Saturday, December 5, 2015

Why I Design Native Plant Gardens

I don't design 100% native plant gardens because I'm trying to return Lincoln to tallgrass prairie (though that'd be fine); I understand we've murdered that ecosystem. I design 100% native plant gardens because the insects, and more, that evolved with the tallgrass prairie still exist and play a critical role in the current and future ecosystems that are developing in the wake of our ecocide. I design with native plants because it creates awareness for the prairies that are left (mixed and shortgrass), their benefit in carbon sequestration, topsoil retention, and water filtration. I design with native plants because it helps us look at ourselves, our place as gardeners that remake the world for our idea of beauty and utility, and how just relying on our sense of what pretty is can be short-sighted and unethical. I design with native plants because so many of them can help urban soil remediation. I design with native plants because they already, in part, work together from an aesthetic point of view (though we can and should push the artistic limits of that built in natural aesthetic).
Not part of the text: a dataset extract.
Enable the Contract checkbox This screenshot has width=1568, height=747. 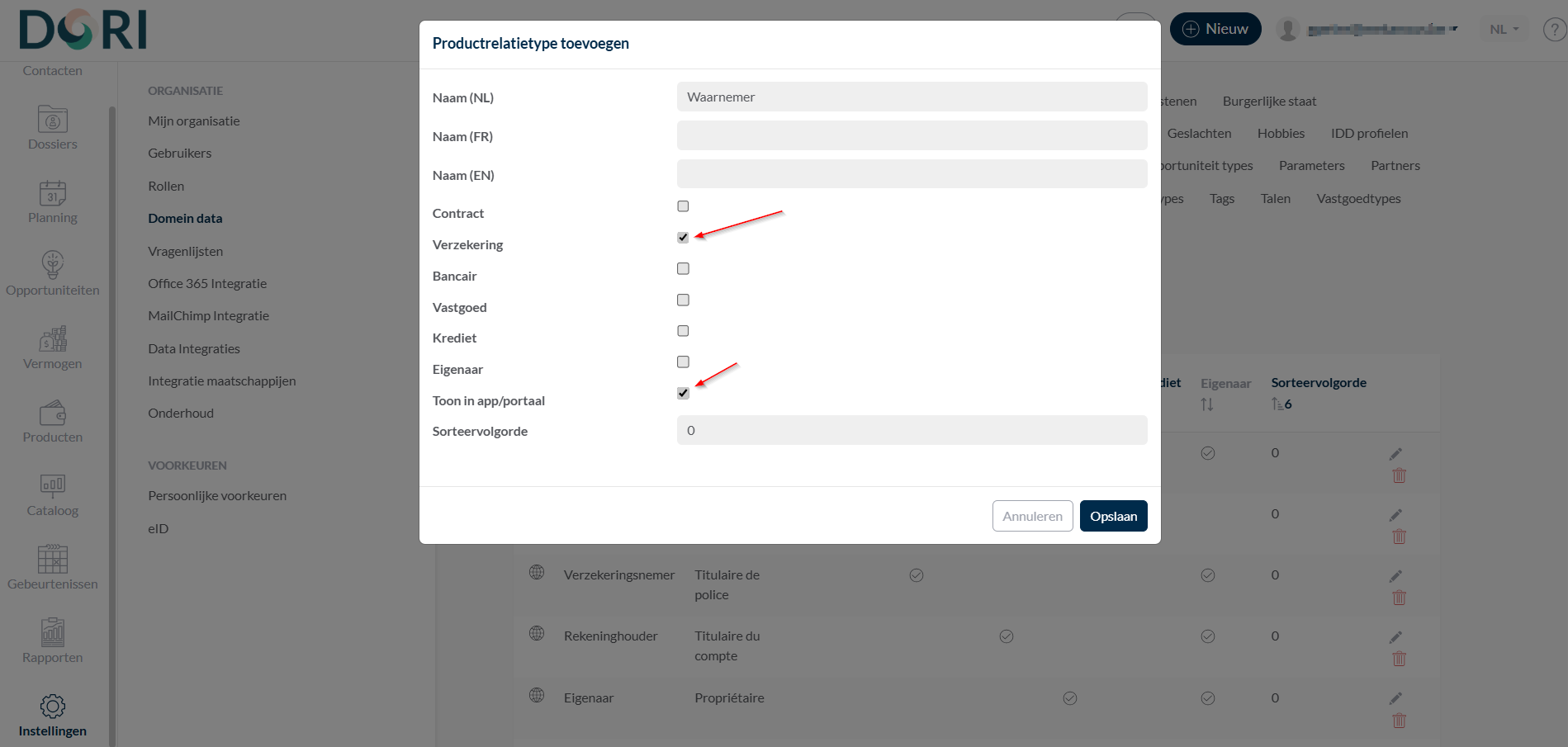(x=683, y=206)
I design with native plants because without them I would not care for Nebraska one bit. I design with native plants because my heart has broken, and I know no other way to mend it. I sing the grassland. I shout the prairie dog and fringed orchid.

 

3 comments:

Diana Studer said...

another language, another tune, but I sing in harmony with you.

Brian T said...

Benjamin, well said.

The aesthetics of a plant are immeasurably deepened by awareness of its ecological connections. Without that awareness, gardening is just decoration. To put a plant into an environment that engages those connections, brings it to life.

Benjamin Vogt said...

D -- I know you do. :)
B -- Could NOT have said that better myself!